Contracts—often in the billions of dollars—between Queensway-affiliated companies and African governments are rarely made public. The syndicate’s leaders have forged deals found to be unfavorable to the respective countries as a whole by appealing to the short-term interests of those senior officials controlling their countries’ natural resources. Queensway’s collaborations with the governments of Africa’s resource-rich states have often failed to improve citizens’ living standards. Promised high-profile infrastructure construction projects regularly fail to materialize. Allegations of corruption among senior government officials who control natural resource contracts are widespread. Reputable extractive firms are cut out of the market, undermining the long-term health of the resource sector. And unaccountable governments are able to persist, propped up by the infusion of financial and material support to the regimes in power.

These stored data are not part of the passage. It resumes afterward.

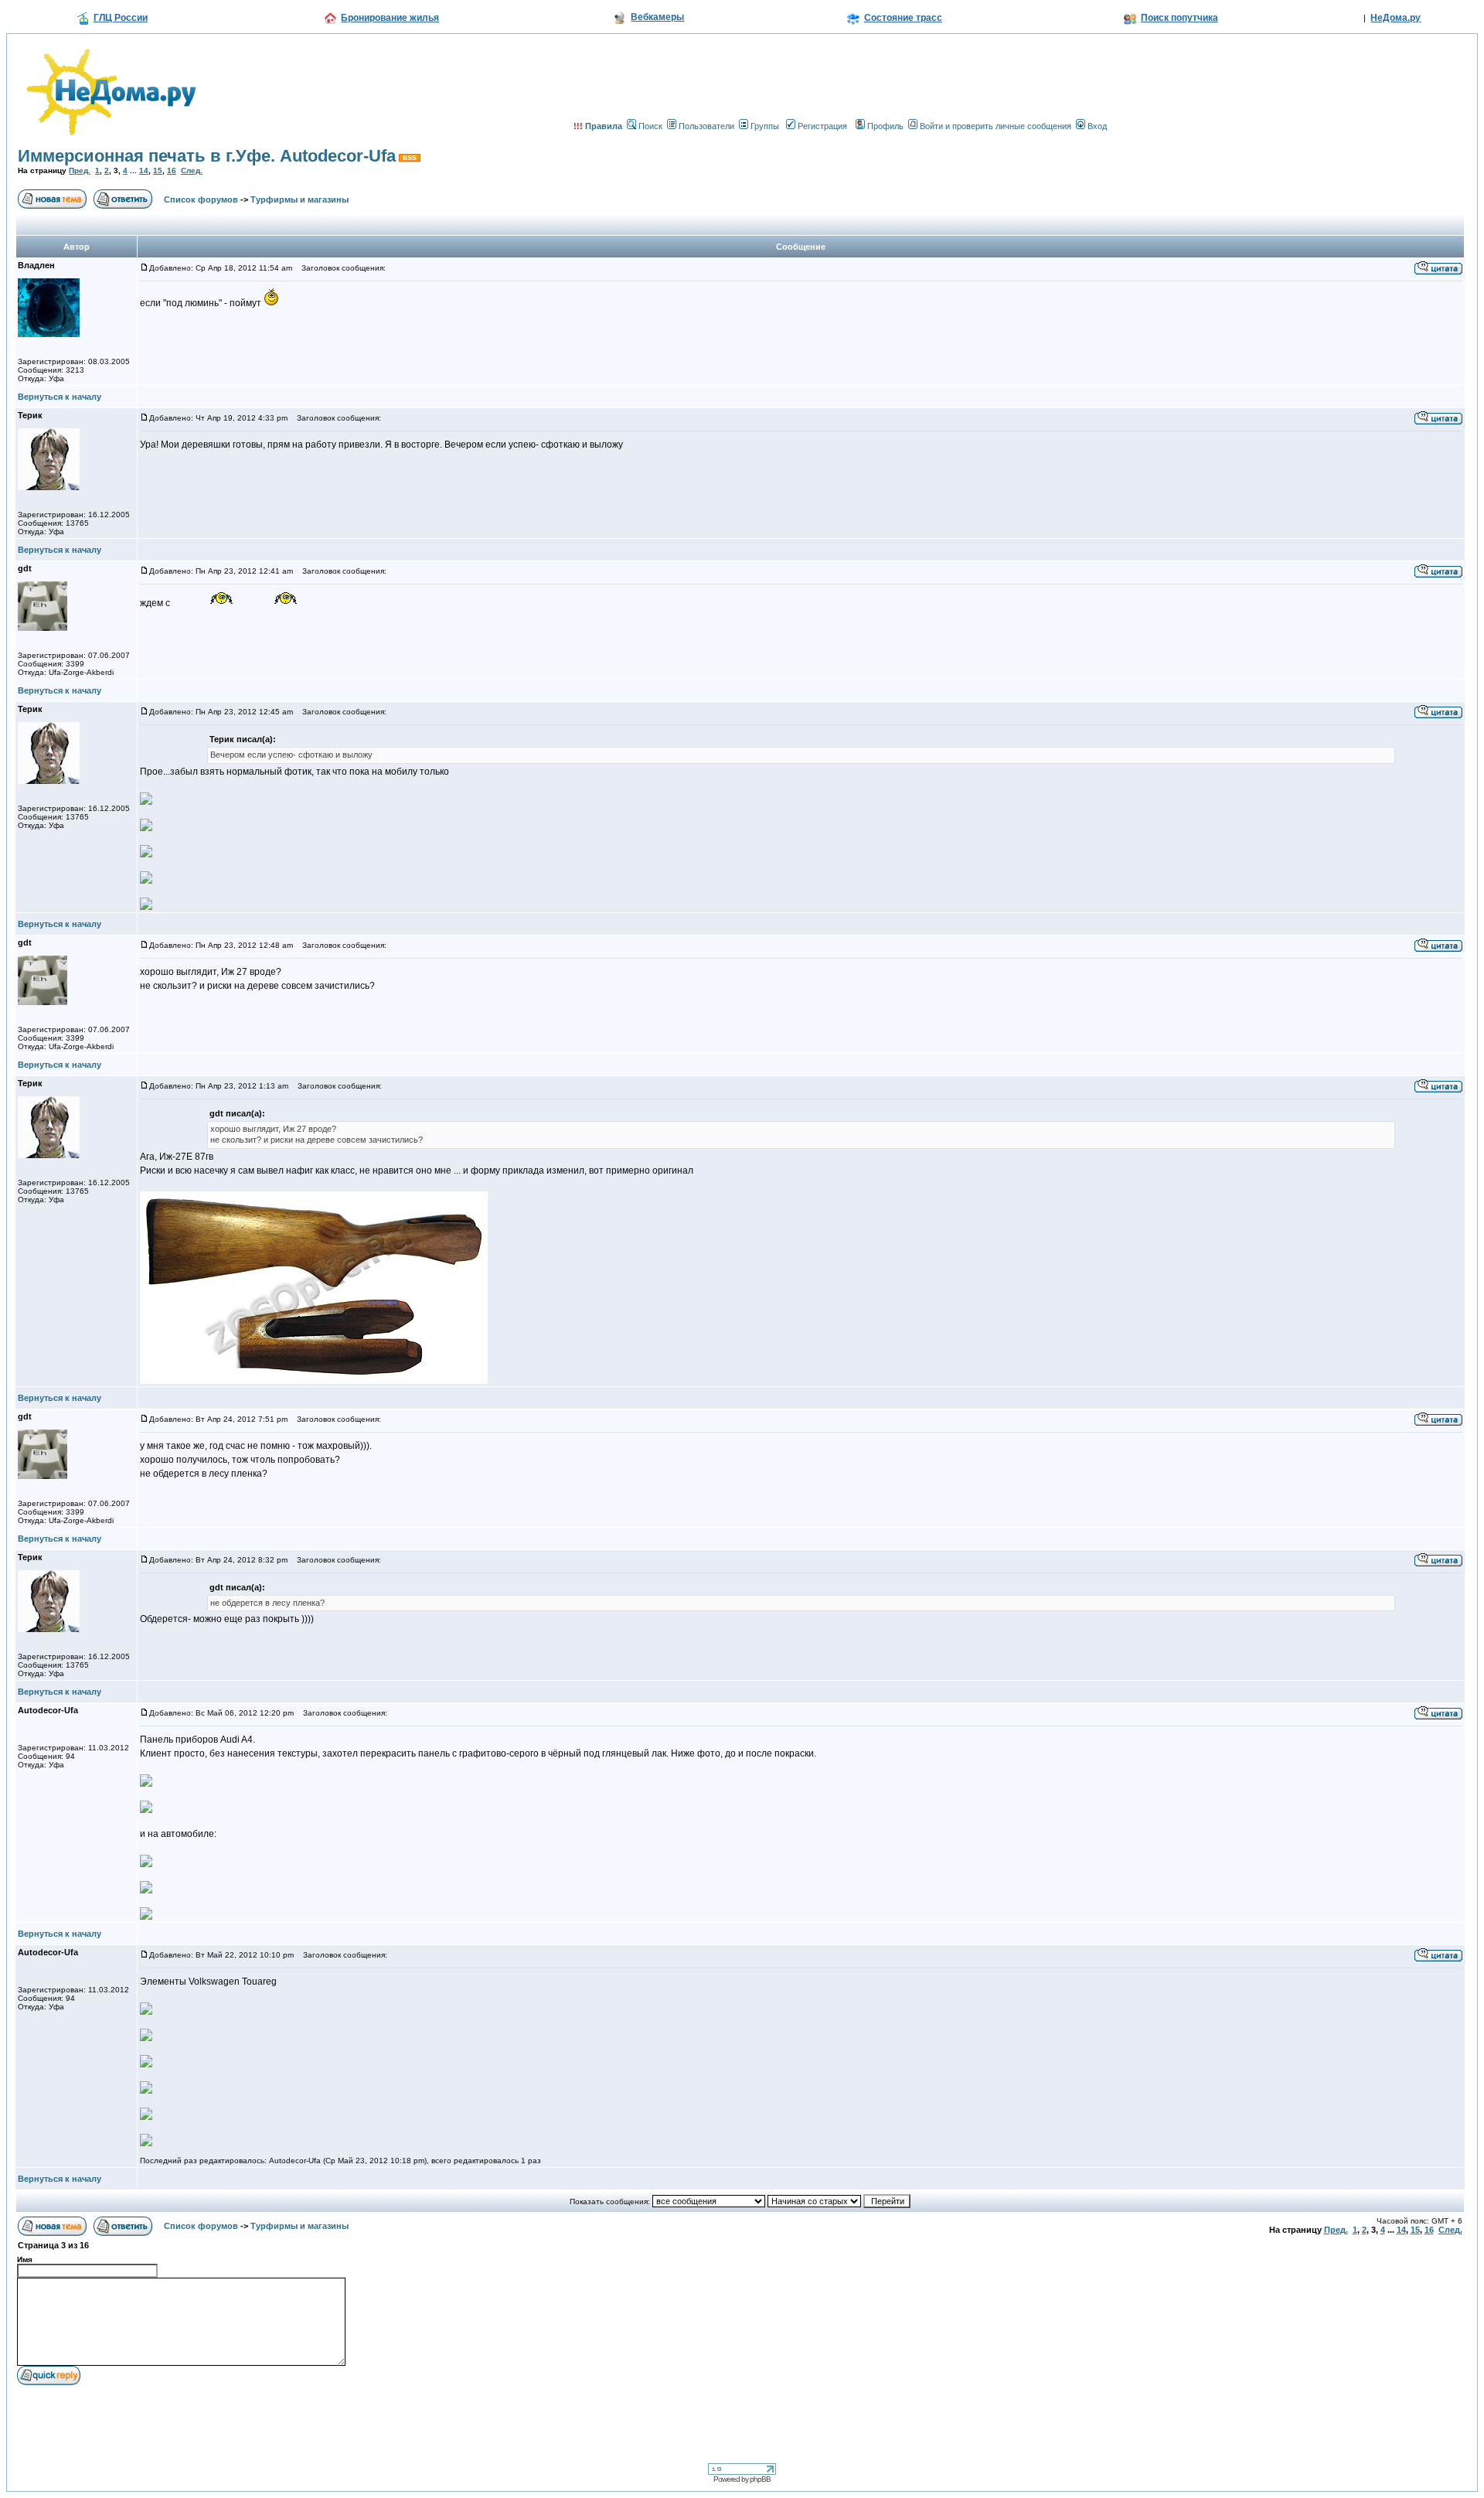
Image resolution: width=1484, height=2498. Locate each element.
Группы (765, 126)
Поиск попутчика (1179, 17)
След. (192, 170)
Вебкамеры (657, 17)
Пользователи (706, 126)
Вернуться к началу (59, 396)
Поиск (650, 126)
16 (171, 170)
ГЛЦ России (121, 17)
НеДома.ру (1395, 17)
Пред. (79, 170)
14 (143, 170)
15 (157, 170)
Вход (1097, 126)
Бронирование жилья (390, 17)
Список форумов (201, 199)
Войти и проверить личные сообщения (995, 126)
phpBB (760, 2479)
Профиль (885, 126)
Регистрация (822, 126)
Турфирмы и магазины (299, 199)
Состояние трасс (903, 17)
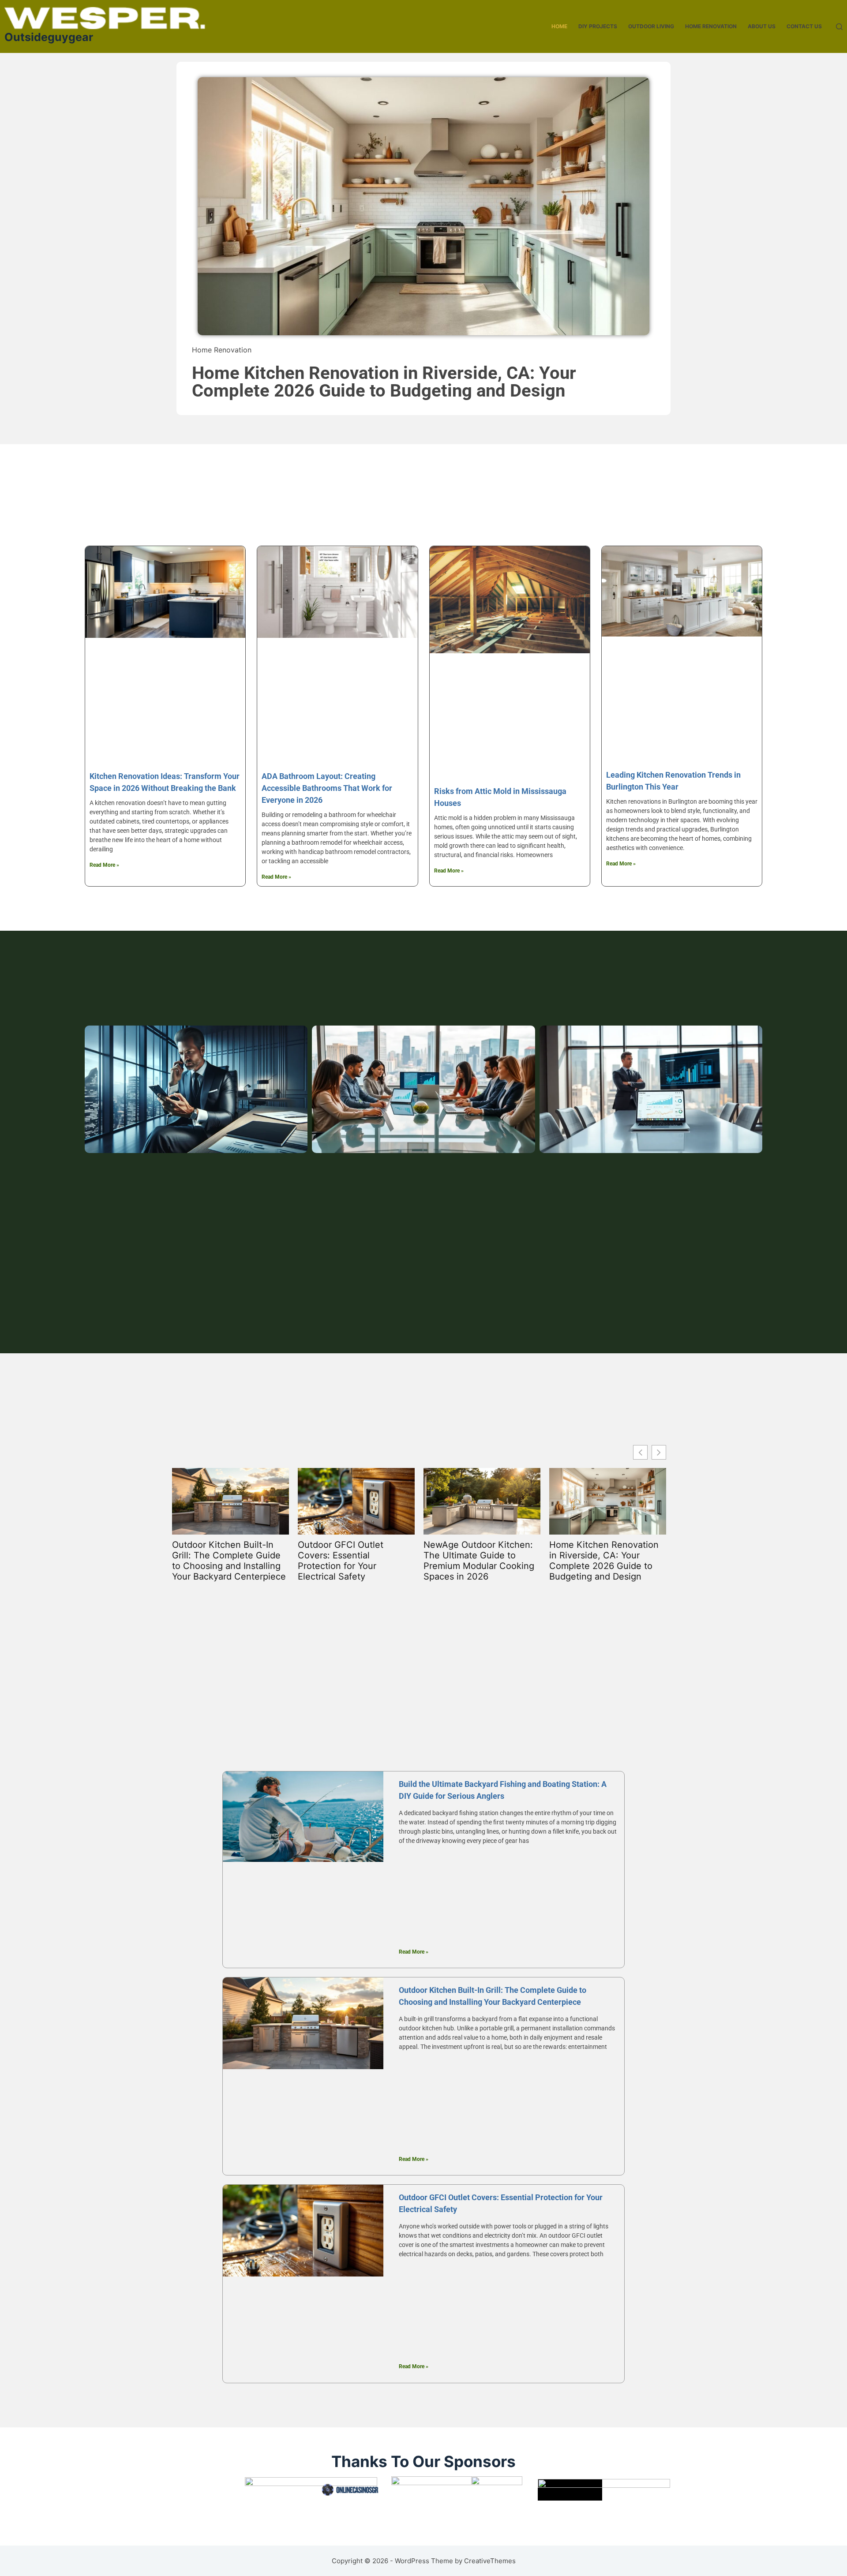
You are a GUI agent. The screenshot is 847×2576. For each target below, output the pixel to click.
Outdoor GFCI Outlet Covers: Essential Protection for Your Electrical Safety (340, 1560)
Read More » (104, 865)
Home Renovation (711, 26)
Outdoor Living (651, 26)
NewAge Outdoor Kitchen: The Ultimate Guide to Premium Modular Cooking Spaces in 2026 (479, 1560)
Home (559, 26)
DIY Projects (597, 26)
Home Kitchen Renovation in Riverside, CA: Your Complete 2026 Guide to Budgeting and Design (384, 382)
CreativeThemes (490, 2561)
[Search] (839, 26)
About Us (762, 26)
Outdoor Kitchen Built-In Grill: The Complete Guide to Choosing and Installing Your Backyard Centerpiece (229, 1560)
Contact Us (804, 26)
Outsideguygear (48, 37)
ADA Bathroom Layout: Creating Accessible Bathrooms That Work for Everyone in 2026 (327, 788)
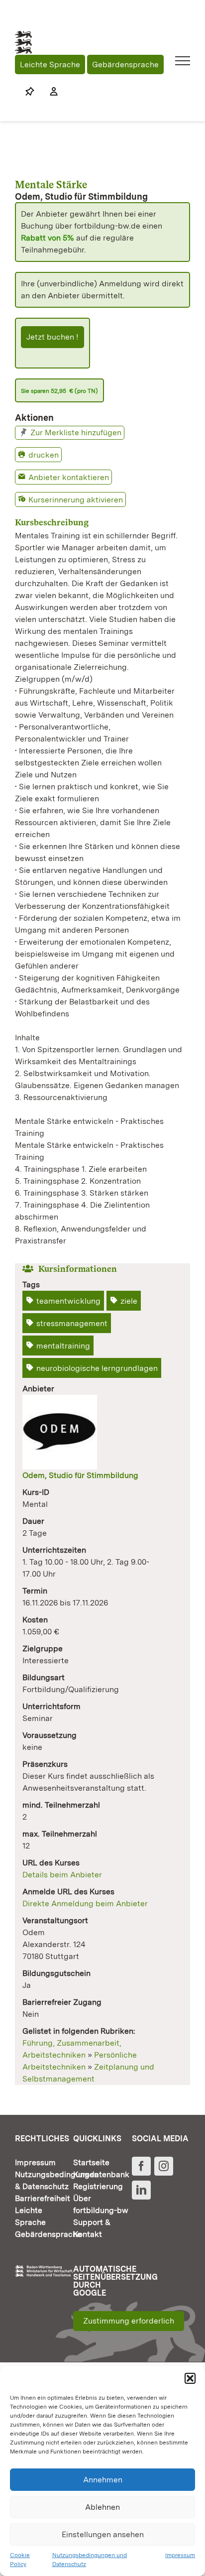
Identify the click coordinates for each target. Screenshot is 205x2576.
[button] (190, 2378)
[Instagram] (163, 2166)
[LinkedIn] (141, 2190)
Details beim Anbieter (62, 1874)
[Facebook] (141, 2166)
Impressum (180, 2555)
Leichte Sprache (50, 64)
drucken (43, 455)
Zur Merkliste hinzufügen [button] (75, 432)
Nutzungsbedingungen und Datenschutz (89, 2560)
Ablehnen (102, 2507)
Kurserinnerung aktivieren (75, 499)
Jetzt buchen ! (52, 337)
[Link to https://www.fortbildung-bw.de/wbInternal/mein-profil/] (48, 91)
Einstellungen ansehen (103, 2534)
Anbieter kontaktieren (68, 477)
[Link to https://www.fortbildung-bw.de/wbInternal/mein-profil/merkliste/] (29, 91)
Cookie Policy (20, 2560)
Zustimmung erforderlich (128, 2321)
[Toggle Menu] (183, 60)
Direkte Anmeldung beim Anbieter (85, 1903)
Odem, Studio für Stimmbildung (80, 1475)
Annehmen (102, 2479)
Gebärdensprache (125, 64)
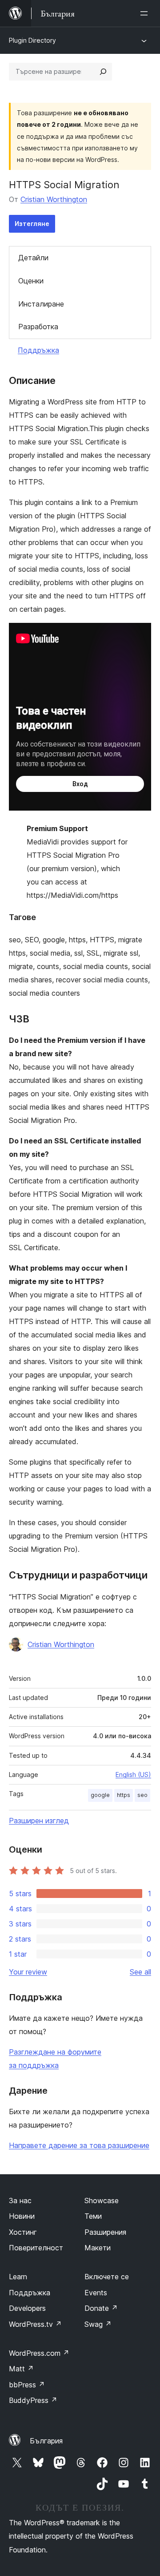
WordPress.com (39, 2353)
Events (95, 2292)
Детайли (33, 257)
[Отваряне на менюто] (146, 13)
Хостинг (23, 2232)
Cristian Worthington (53, 199)
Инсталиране (41, 303)
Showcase (101, 2200)
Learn (18, 2276)
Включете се (106, 2276)
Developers (27, 2308)
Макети (97, 2247)
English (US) (133, 1774)
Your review (28, 1971)
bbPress (27, 2384)
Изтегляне (32, 223)
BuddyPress (33, 2400)
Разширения (105, 2232)
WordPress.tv (35, 2324)
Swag (98, 2324)
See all (140, 1971)
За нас (20, 2200)
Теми (93, 2216)
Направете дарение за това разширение (79, 2145)
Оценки (31, 280)
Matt (21, 2368)
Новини (22, 2216)
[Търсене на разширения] (103, 72)
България (46, 2440)
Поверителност (36, 2247)
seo (142, 1795)
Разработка (38, 326)
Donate (101, 2308)
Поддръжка (38, 350)
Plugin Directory (32, 40)
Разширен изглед (39, 1820)
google (100, 1795)
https (123, 1795)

Queensway’s business model persists in Africa and elsewhere because of weaknesses in domestic and international oversight structures. First, at the national level, predatory investors operate in environments where the institutions needed to hold public officials and international corporations accountable are often absent. Second, failure by the governments of countries of origin (“home countries”) to regulate the overseas activities of corporations anchored in their jurisdictions helps these firms escape scrutiny. Third, the international legal and institutional framework for dealing with corruption and exploitation in the extractive industries by multinational corporations is deficient. The use of anonymous shell companies anchored in these jurisdictions prevents outsiders—potential business partners, banks, regulators, and law enforcement officials—from identifying who truly controls and benefits from the operations of unscrupulous corporations.